Last Sunday, we sailed back to Grenada with my parents. It started out gorgeous, with calm seas and steady wind. We had the engines off, our main and jib out, and were cruising along comfortably at ~6.5kn.

We all crowded around the helm, reminiscing on our trip through Carriacou and Tobago Cays. The sky quickly turned gray, and the wind picked up. Then, a downpour of rain began. We found ourselves in quite the squall!

We reefed the main and sailed through it, taking advantage of the boost in speed. It shaved about 45 minutes off our trip, and we made it to the mooring field outside St. George’s a few hours before sunset. We pulled up to a ball in the front row. I picked it up and got the port side line on. The wind was howling, and I struggled to pull the ball back up to get the starboard line through the eye. My parents were trying to help, but I think having the three of us up there was confusing for everyone. Ray couldn’t see the ball. I was down on my stomach, reaching under the lifelines, and my parents were pointing in two different directions. No one could hear each other over the wind. Eventually, I got the line through the eye and back to the cleat. Of course, the wind immediately ceased once we were finished.

This was probably my most challenging mooring experience in a while (second only to when I dropped the boat hook in 25kn wind and 3ft waves in Miami). Anytime something doesn’t go as smoothly as we’d like, Ray and I have a little chat after to determine what we’d do differently next time. He advised that anytime we’re mooring in high winds, I pull up as much slack as possible from the first line I get on. That way, I don’t have to worry about pulling it up high a second time, and he can maneuver the boat better because he’d know the ball’s position. I suggested we stick to the balls closer to the back of the field with longer/easier pendant lines. We cheers’d our beers and explained to my parents that we call this “Captain advice, not spouse/partner advice,” an important distinction in our relationship to avoid feeling like we’re criticizing each other. 

We spent the rest of the afternoon lounging around the boat, then took the dinghy to shore for dinner at Aquarium, a beautiful beachfront restaurant where they’ll grill up anything you’d like on Sundays.

The next day, we arranged an island tour from one of our favorite taxi drivers: Don’t Worry Be Happy.

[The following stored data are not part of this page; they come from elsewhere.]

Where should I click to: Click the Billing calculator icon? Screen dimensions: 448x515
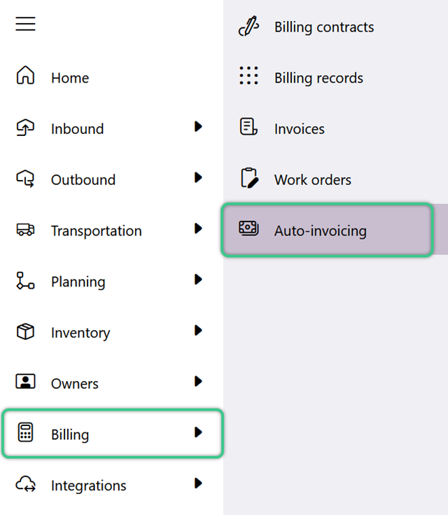point(25,432)
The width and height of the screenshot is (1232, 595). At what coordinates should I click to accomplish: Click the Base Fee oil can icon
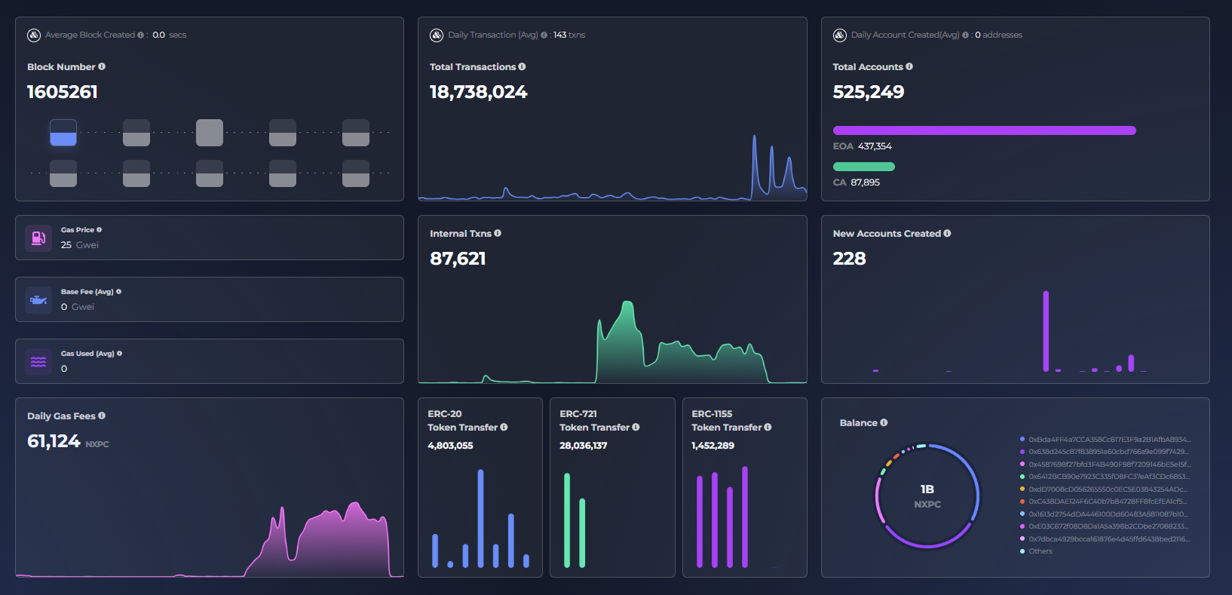(38, 299)
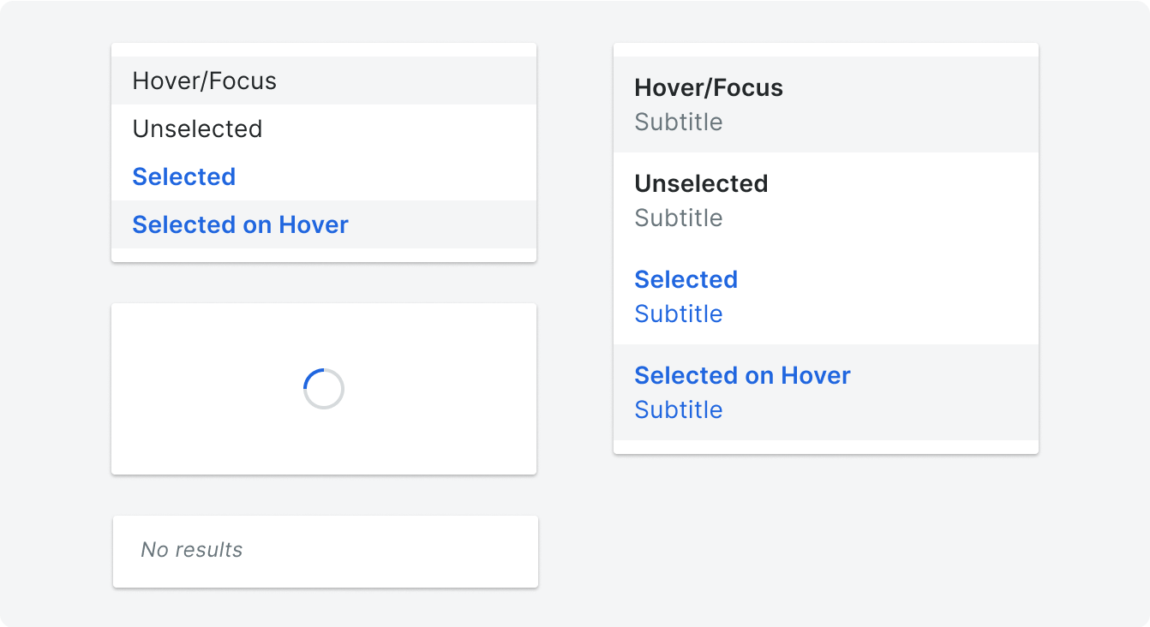Choose Unselected option in the single-line list
Viewport: 1150px width, 627px height.
point(324,128)
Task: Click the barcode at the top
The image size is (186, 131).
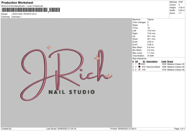Action: [24, 10]
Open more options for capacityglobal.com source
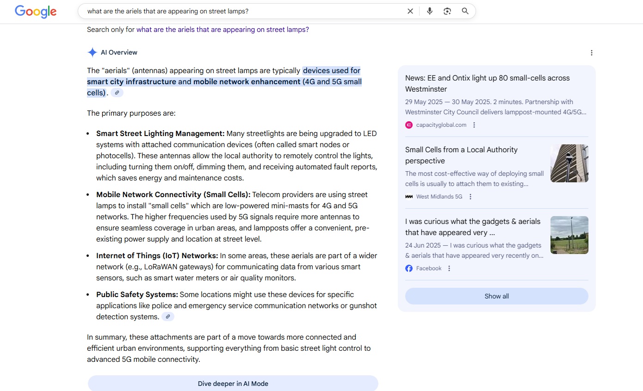Viewport: 643px width, 391px height. click(x=474, y=125)
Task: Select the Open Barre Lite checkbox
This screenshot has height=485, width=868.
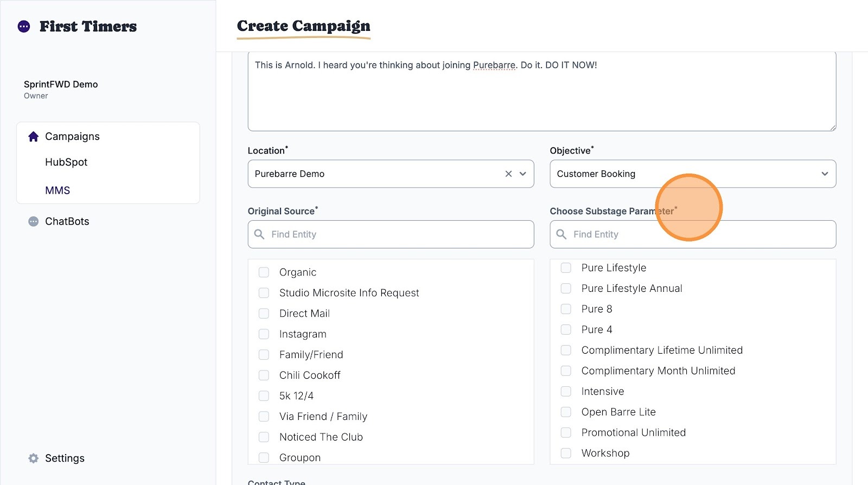Action: pos(566,412)
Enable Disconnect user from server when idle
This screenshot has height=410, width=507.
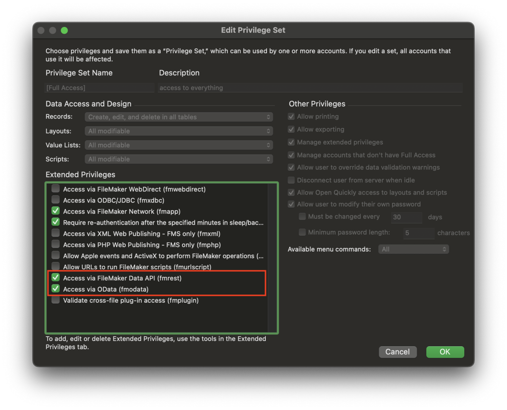click(291, 180)
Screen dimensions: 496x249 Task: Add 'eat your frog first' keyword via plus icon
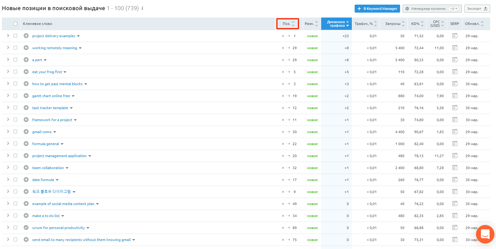tap(26, 72)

That’s how he introduces himself, so as far as we’re concerned, that’s his name! He is actually Green Man’s son and has a lovely air-conditioned van. He picked us up from the marina and drove us around the island, explaining the history of Grenada as we went.

Our first stop of the day was Spice Isle Coffee. Ray and I are always searching for good coffee beans, and finding a local roaster is such a treat! We sat down for a cup while they roasted and bagged some for us to take home. We left with 5lbs of beans!

Our next stop was a rum distillery. The signature drink of the Caribbean is rum and rum punch. Although Grenada is not known for its rum to the caliber that Jamaica and Barbados are, it still has a heavy presence on the island. There are four rum distilleries in Grenada. We toured the factory at Clarke’s Court Distillery (complete with hard hats!) and did a tasting that included some of their aged and blended rums.

Ray and I’s favorite is their Old Grog, which is aged in a bourbon barrel! We climbed into the van and headed to lunch at Andy’s Soup House, a small side-of-the-road spot with a line of locals out the door. For dessert, we made our way over to Tri Island Chocolate Factory. They let us fill molds with toppings to make our own chocolate bars!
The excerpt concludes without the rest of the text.